In last week's heavy trading, pizza stocks and pizza commodities were each headed in different directions as far as overall value is concerned. Cheese and wheat, for example, both fetched higher prices last week, while gas leveled off and natural gas fell shortly in the midst of notably warmer than normal winter. Pizza stocks were also split in their performances over the week with half the brands monitored by this site improving in value and half drawing fewer dollars over the course of the five days.
Cheese producers finally had a reason to say "cheese" last week, when trade values for the commodities spiked for the first time in months, rising at one point more than $0.20, before settling back down to close the week at $1.74, up a nickel from the previous Friday's value.
Wheat was 4 cents lower to 19 cents higher during trading last week, according to the USDA Agricultural Market News Service.
Kansas City U.S. No. 1 Hard Red Winter, ordinary protein rail bid was 3 1/4 cents higher from $4.53 1/2 to $5.43 1/2 per bushel. Kansas City U.S. No. 2 Soft Red winter rail bid was not quoted.
St. Louis truck U.S. No. 2 Soft Red Winter terminal bid was 12 to 19 cents higher from $4.29 to $4.40 per bushel. Minneapolis and Duluth U.S. No. 1 Dark Northern Spring, 14.0 to 14.5 percent protein rail, was 4 3/4 cents lower to 10 1/4 cents higher from $6.48 3/4 to $6.73 3/4 per bushel. Portland U.S. Soft White wheat rail was 2 cents lower to 7 1/2 cents higher from $4.64 to $4.74 1/2 per bushel.
Gasoline and diesel fuel
Fuel prices appear to be hitting a plateau over the last week. All grades of gas were either a little lower in price or flat from last week and last month, but still up from last year's rock-bottom prices. For example, a year ago motorists paid $1.75 for a gallon of regular, while this morning, that same amount of gas went for $2.27. Though that's substantially higher than last year, it's down 4 cents from last week and 9 cents from last month.
For all other grades and diesel, prices were holding steady from the last week and down slightly from last month. Mid-grade was at $2.55, while premium was at $2.79. Both grades were the same as last week in price, though down 6 cents from last month and up 52 cents from last year at this time. Diesel was also flat from a week ago, but down 2 cents from last month and up 49 cents a gallon from last year at this time.
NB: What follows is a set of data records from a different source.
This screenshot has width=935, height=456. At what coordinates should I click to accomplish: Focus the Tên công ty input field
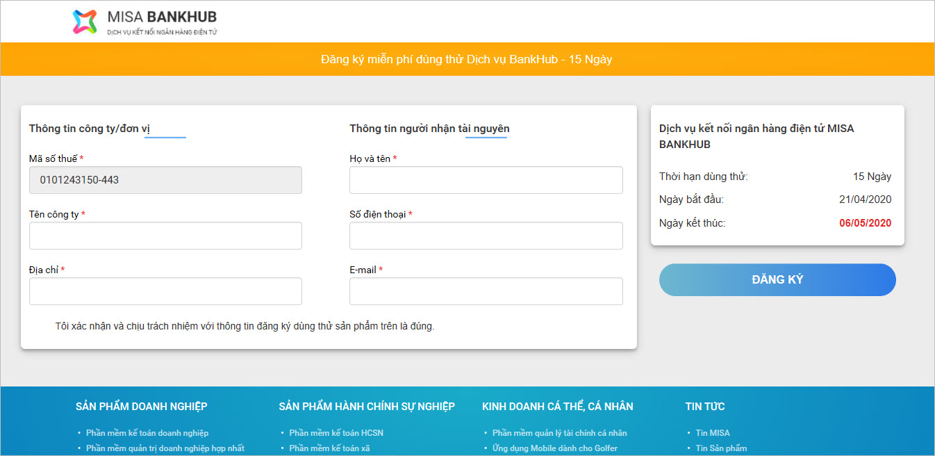[165, 236]
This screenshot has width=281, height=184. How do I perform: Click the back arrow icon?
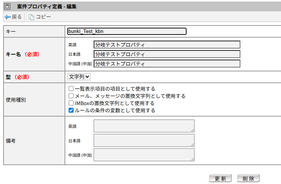point(7,17)
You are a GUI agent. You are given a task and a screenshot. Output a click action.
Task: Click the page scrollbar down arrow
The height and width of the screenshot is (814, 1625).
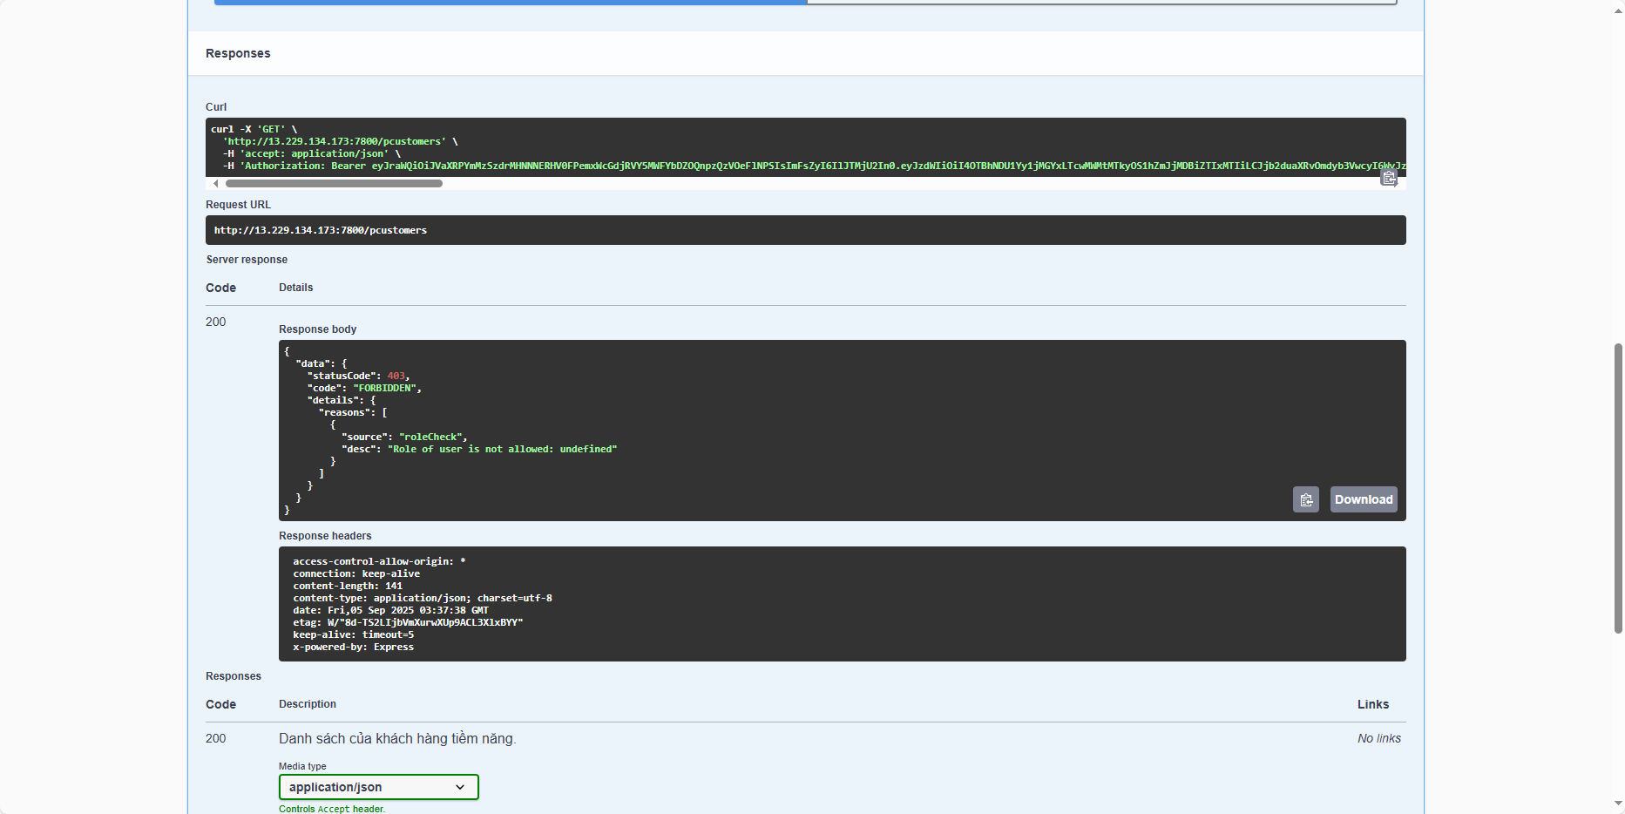coord(1618,804)
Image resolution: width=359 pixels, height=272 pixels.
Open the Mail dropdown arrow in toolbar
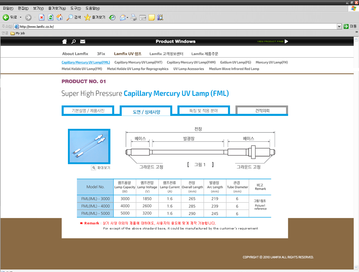(128, 17)
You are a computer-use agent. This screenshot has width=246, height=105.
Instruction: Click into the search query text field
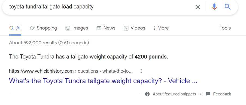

Natural gas spot prices fell at most locations this report week, ending Wednesday, Feb. 1. The Henry Hub spot price fell from $3.25 per million British thermal units (MMBtu) last Wednesday to $3.12/MMBtu yesterday. At the New York Mercantile Exchange (Nymex), the February 2017 contract expired Friday at $3.391/MMBtu. The March 2017 contract decreased to $3.168/MMBtu, down 18 cents Wednesday to Wednesday.
Net withdrawals from working gas totaled 87 billion cubic feet (Bcf) for the week ending Jan. 27. Working natural gas stocks are 2,711 Bcf, which is 9 percent less than the year-ago level and 2 percent greater than the five-year (2012–16) average for this week. The natural gas plant liquids composite price at Mont Belvieu, Texas, rose by 4 cents, closing at $6.67/MMBtu for the week ending Jan. 27. The prices of natural gasoline and ethane fell by 14 and 12 percent, respectively. The prices of propane, butane, and isobutane rose by 5, 13 and 11 percent, respectively.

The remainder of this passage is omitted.